#### [Task brief]
Work through the data below and copy out every line where "doorbraak" is found.

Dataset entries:
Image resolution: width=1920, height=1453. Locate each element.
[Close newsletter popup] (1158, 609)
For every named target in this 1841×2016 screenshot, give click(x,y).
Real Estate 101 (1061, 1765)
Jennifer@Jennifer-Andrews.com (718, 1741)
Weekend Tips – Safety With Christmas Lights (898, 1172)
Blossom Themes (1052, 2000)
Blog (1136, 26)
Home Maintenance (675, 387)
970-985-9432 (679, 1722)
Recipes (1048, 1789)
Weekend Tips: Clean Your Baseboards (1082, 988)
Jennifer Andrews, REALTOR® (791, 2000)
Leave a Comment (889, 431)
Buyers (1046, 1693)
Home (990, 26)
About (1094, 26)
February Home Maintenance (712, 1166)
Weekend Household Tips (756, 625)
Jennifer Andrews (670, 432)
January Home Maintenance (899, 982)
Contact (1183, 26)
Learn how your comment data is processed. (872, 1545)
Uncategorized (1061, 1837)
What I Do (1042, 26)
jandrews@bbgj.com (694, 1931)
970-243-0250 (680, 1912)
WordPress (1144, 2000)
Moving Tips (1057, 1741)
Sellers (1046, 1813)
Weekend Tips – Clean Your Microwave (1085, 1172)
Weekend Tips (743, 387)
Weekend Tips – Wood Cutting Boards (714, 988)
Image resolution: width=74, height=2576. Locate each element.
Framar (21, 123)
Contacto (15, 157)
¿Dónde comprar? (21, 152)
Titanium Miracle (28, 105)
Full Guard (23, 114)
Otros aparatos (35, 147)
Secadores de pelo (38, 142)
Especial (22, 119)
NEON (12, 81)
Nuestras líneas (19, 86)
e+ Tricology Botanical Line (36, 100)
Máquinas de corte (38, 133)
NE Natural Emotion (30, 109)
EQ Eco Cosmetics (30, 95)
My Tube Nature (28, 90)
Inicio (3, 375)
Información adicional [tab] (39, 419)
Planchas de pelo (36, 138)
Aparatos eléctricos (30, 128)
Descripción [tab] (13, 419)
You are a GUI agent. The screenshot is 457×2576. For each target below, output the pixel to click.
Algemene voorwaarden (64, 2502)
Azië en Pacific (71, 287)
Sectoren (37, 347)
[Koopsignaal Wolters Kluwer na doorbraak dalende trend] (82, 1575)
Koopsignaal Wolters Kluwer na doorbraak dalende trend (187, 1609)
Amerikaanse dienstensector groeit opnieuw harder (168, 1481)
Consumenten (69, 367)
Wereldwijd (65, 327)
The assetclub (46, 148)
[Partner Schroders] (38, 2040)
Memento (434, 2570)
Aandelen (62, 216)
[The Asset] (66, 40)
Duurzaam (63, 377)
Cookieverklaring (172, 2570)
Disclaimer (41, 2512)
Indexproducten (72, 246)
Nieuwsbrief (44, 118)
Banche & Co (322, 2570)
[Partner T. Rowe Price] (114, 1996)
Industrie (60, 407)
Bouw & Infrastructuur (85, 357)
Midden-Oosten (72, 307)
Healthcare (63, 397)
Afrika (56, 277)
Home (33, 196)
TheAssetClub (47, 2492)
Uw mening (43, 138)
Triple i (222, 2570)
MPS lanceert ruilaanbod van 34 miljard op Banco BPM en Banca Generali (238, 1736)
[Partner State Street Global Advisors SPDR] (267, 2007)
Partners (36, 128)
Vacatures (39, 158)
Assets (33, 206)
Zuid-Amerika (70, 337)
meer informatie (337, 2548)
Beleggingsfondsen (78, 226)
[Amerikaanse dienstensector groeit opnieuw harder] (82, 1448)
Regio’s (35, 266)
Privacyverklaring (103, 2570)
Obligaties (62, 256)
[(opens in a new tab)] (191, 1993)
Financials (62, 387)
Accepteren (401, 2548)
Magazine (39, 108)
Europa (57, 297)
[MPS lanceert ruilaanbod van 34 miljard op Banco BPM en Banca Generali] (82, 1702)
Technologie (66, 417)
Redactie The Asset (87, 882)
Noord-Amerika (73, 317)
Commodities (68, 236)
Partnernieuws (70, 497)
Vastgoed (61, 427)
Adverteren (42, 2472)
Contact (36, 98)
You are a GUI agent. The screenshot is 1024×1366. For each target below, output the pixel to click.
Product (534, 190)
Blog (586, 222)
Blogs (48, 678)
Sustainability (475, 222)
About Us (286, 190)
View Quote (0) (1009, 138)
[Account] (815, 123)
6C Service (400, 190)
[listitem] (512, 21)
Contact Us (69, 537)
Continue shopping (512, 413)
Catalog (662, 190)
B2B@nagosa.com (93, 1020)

#### [Response box]
[Koopsignaal Wolters Kluwer na doorbraak dalende trend] (82, 1575)
Koopsignaal Wolters Kluwer na doorbraak dalende trend (187, 1609)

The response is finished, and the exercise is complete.